While the growing number of orphan drug approvals are encouraging for the rare disease community, the independent nonprofit Institute for Clinical and Economic Review said the broader health system is struggling with the cumulative effect a growing number of orphan drugs with large price tags.

A new white paper, The Next Generation of Rare Disease Drug Policy: Ensuring Both Innovation and Affordability, considers several policy reforms intended to address the rising spending on orphan drugs. The paper, released earlier this month by ICER in collaboration with researchers at NORC at the University of Chicago, doesn’t make specific policy recommendations. Instead, it weighs the potential risks and benefits of a set of potential policy reforms that could improve evidence of the effectiveness of these therapies, increase ultra-rare disease drug development, and reduce prices for drugs that don’t clearly demonstrate clinical benefits. 

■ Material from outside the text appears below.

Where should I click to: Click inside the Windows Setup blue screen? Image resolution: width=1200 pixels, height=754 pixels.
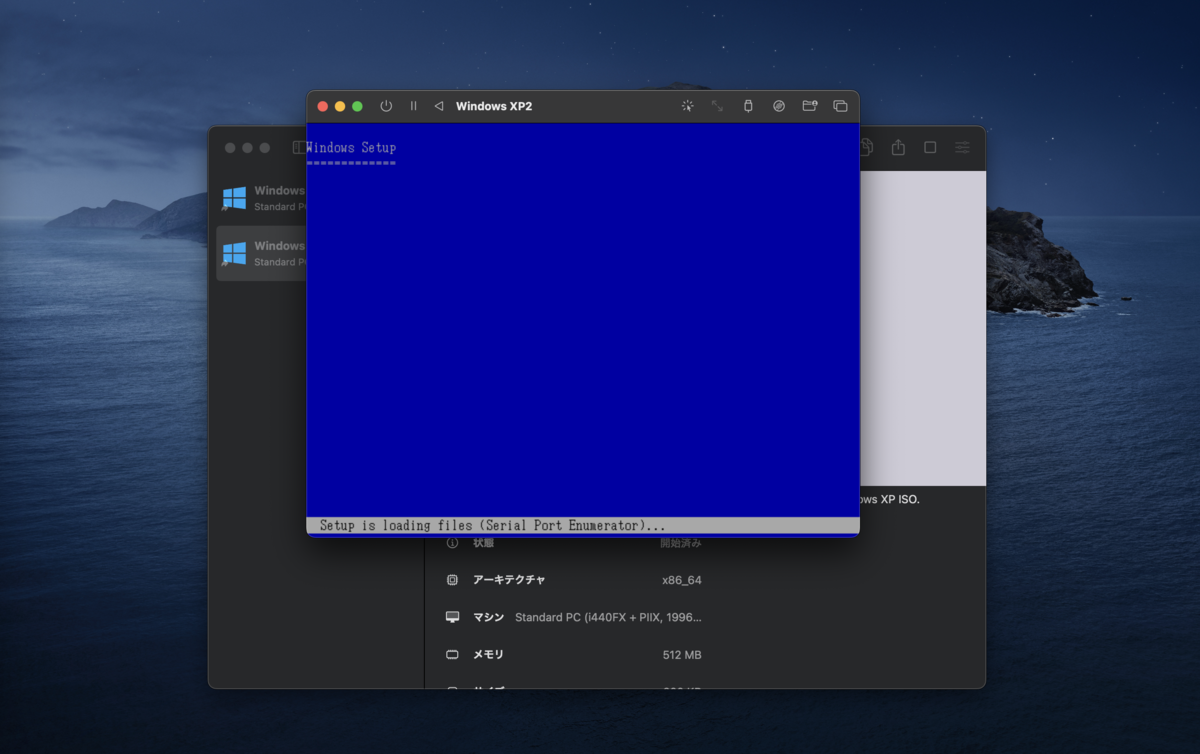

“Since its passage, the Orphan Drug Act and accompanying scientific advancements have successfully increased the number of treatments available for patients with rare diseases, but tremendous unmet need remains,” said Steven Pearson, president of ICER. “As a society, we must prioritize ongoing innovation and drug development for rare diseases—particularly those conditions with no available treatments today.”  

Pearson said there are widespread concerns about the perceived weakening of evidence requirements for orphan drugs, and questions are being raised about whether the health system can sustain access to orphan drugs if current pricing trends continue as the cumulative number of orphan drugs increases. At the same time, he notes, treatments for ultra-rare conditions remain particularly elusive, as current market dynamics often make it challenging for manufacturers to bring these products to market.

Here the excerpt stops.